The copycat-like manner in which these mass shootings are occurring has communities making demands of elected officials – though without a single, uniform solution recommended.
Some Democrats, such as Rev. Jesse Jackson, are calling for a ban on certain firearms and increased restrictions on gun buying.
Many Republicans, though hesitant to wholeheartedly support the National Rifle Association’s call for armed guards in all schools, do not think tighter restrictions or bans on assault weapons are a fail-proof solution.
“We had an armed guard in Columbine, we had an assault ban. Neither one of them worked,” said Sen. Lindsey Graham, a South Carolina Republican, who recently appeared on NBC’s “Meet the Press.”
Still, the NRA stands by its statement of introducing armed guards into schools, and has voiced its concern that President Barack Obama’s administration intends to take away citizens’ Second Amendment rights.
“The NRA is not going to let people lose the Second Amendment in this country, which is supported by the overwhelming majority of the American people,” said NRA Vice President Wayne LaPierre.
LaPierre also dismissed the notion that a ban on high capacity magazines and assault weapons would prevent shootings such as those that occurred in Tucson, Aurora, and Newtown.
Mark Kelly, husband to the still-recovering Giffords, was among the first to voice his displeasure with the NRA’s position, which was announced about a week after the Newtown shooting.

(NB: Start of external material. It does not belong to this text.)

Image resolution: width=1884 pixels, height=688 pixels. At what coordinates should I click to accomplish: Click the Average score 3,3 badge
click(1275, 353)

“Gabby and I are extremely disappointed by the NRA’s defiant and delayed response to the massacre of 20 children and six adults at Sandy Hook Elementary School,” Kelly said in a statement. “The NRA could have chosen to be a voice for the vast majority of its own members who want common-sense, reasonable safeguards on deadly firearms, but instead it chose to defend extreme pro-gun positions that aren’t even popular among the law-abiding gun owners it represents.”
District 2 Congressman Ron Barber, one of those injured in the Jan. 8 shooting in Tucson, recently weighed in on the matter, stressing the importance of addressing mental health issues in conjunction with tighter gun laws.
“We must not wait any longer to address this crisis,” he said. “But, we must also recognize that these issues are not the only pieces in a complex problem to which there is no single answer. Untreated serious mental illness and access to weapons with heavy firepower are the underlying causes in a number of these violent incidents.”
With the number of varying opinions of the nation’s lawmakers, some gun owners, out of fear of a complete ban, are stocking up on weapons and ammunition.
Local and national gun and ammunition shops, as a result, are struggling to keep ammunition in stock.
The controversial nature of the issue is expected to manifest this week at the Pima County Fairgrounds, where the Crossroads Gun Show takes place on Jan. 5-6, and where gun supporters, as well as protestors, are expected to be in high attendance.
Following the Newtown shootings, President Obama appointed Vice President Joe Biden to lead reform efforts.